Masculinisme : le Sénat alerte sur une menace antiféministe et extrémiste
Masculinisme : le Sénat alerte sur une menace antiféministe

Ce mercredi 24 juin, la délégation aux droits des femmes du Sénat a remis un rapport exhaustif de 291 pages sur le masculinisme, un mouvement antiféministe qui prône la haine des femmes. Après sept mois de travaux, une centaine d'auditions et des déplacements sur le terrain, notamment à Montréal, ville marquée en 1989 par le premier attentat de cette mouvance, le document décrit une menace insidieuse mais préoccupante, dont la porosité avec l'extrême droite est particulièrement soulignée.

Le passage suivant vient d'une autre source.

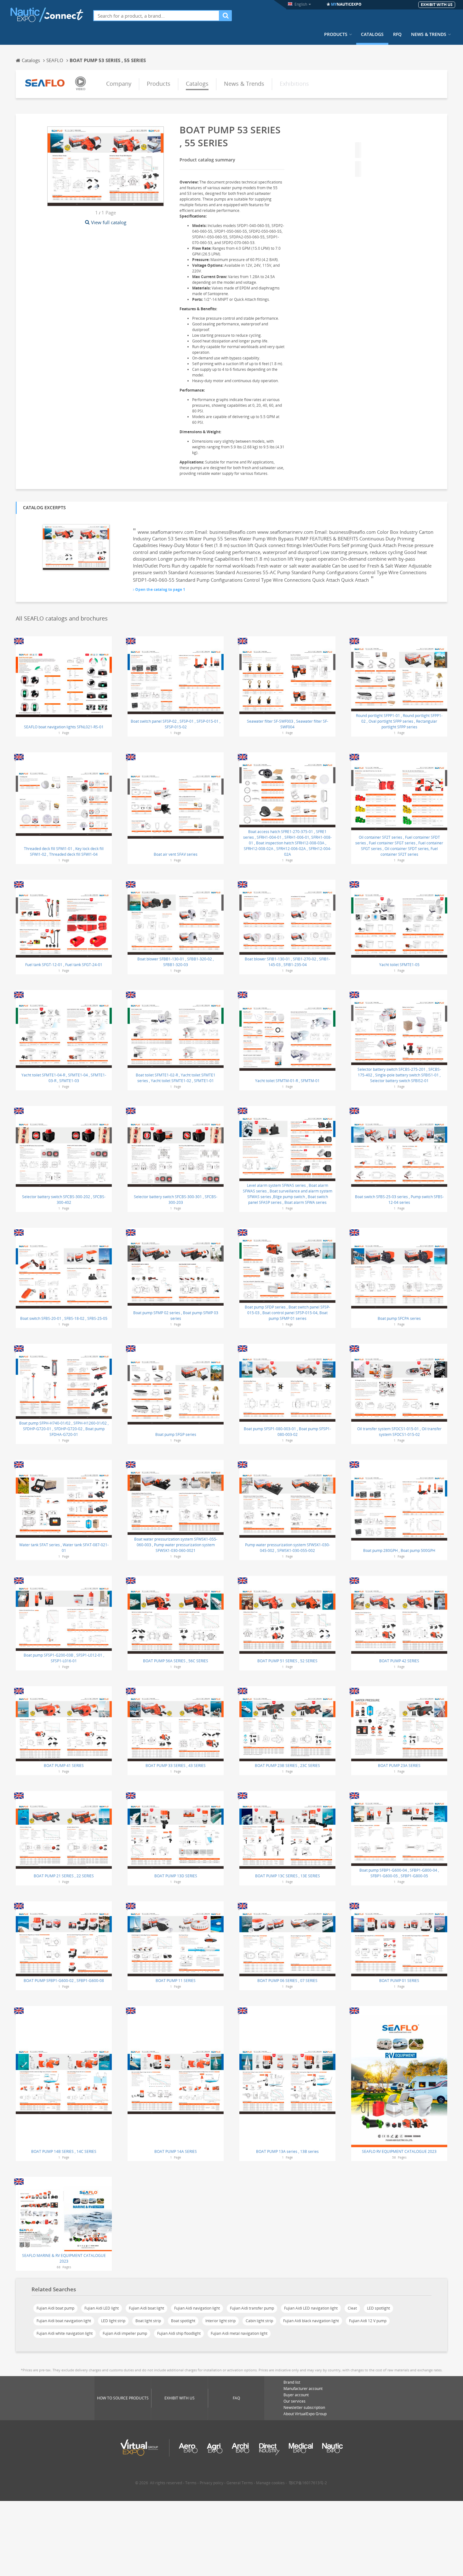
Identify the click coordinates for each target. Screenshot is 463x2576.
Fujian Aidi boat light (146, 2308)
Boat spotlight (183, 2320)
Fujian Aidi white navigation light (65, 2333)
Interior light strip (220, 2320)
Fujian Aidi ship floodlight (179, 2333)
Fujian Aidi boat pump (55, 2308)
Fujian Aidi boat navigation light (64, 2320)
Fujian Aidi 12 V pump (367, 2320)
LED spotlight (378, 2308)
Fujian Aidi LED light (101, 2308)
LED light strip (113, 2320)
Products (335, 34)
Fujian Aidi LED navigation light (311, 2308)
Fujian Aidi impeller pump (125, 2333)
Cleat (352, 2308)
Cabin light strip (259, 2320)
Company (118, 83)
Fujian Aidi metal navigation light (239, 2333)
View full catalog (108, 222)
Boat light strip (148, 2320)
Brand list (291, 2382)
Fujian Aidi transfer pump (252, 2308)
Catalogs (372, 34)
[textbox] (156, 15)
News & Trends (428, 34)
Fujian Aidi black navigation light (311, 2320)
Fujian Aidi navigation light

Un mouvement social et politique dangereux

Le rapport ne se limite pas à qualifier le masculinisme de simple « tendance » sur les réseaux sociaux. Il le définit comme « un mouvement social et politique qui vise à anéantir les droits des femmes et, in fine, à démanteler notre socle démocratique ». Les réseaux sociaux sont pointés du doigt pour orienter les utilisateurs vers des contenus toujours plus radicaux.

Béatrice Gosselin, élue LR et coautrice du rapport, rappelle que « on ne devient pas masculiniste du jour au lendemain ». Le mouvement avance « souvent masqué », mais son expression est multiple, comme en témoigne la prolifération d'influenceurs « mascu » sur la toile.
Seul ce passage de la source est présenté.